What is needed – Show all lines from the data that include the word "agent".

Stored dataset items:
------------

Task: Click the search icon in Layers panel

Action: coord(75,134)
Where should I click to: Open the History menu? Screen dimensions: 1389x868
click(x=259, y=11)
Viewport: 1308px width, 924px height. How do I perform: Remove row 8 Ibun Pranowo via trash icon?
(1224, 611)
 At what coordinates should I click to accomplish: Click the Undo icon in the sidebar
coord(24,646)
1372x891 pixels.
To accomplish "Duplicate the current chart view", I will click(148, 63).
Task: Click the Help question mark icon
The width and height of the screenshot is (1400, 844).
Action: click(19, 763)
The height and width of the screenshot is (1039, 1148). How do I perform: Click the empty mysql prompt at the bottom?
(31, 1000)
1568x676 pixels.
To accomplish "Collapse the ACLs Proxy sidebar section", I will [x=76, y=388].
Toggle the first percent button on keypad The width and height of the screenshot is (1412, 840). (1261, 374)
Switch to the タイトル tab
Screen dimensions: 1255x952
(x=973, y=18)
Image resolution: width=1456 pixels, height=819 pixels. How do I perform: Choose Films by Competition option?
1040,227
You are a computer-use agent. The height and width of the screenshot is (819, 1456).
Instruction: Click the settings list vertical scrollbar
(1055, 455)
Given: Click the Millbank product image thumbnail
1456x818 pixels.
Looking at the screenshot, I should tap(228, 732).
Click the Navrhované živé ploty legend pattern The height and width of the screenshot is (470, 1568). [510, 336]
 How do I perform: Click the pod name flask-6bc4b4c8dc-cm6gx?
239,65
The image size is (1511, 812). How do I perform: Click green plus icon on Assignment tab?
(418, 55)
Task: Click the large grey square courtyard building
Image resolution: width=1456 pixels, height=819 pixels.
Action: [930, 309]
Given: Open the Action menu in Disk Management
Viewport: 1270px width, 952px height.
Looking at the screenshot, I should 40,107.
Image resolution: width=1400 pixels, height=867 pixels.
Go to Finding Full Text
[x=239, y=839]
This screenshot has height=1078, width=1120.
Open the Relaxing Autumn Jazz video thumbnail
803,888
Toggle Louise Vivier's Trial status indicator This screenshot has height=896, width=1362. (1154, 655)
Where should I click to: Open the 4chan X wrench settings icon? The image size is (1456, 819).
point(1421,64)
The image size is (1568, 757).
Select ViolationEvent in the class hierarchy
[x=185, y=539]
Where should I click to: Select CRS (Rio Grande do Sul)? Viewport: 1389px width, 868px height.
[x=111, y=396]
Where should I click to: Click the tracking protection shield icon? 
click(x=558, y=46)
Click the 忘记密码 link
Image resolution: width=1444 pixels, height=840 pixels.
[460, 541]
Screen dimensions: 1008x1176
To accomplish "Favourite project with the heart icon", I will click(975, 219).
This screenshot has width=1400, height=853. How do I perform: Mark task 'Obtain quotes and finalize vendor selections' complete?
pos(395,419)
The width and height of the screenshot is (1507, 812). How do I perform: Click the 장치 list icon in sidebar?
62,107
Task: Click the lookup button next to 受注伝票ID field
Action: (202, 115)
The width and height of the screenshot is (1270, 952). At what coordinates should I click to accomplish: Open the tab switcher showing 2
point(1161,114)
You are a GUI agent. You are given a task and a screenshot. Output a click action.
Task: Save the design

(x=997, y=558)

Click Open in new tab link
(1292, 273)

------------

Written solution –
You are a computer-use agent. The height and width of the screenshot is (819, 1456).
You are a GUI agent. You are given a task and a screenshot. Output a click action.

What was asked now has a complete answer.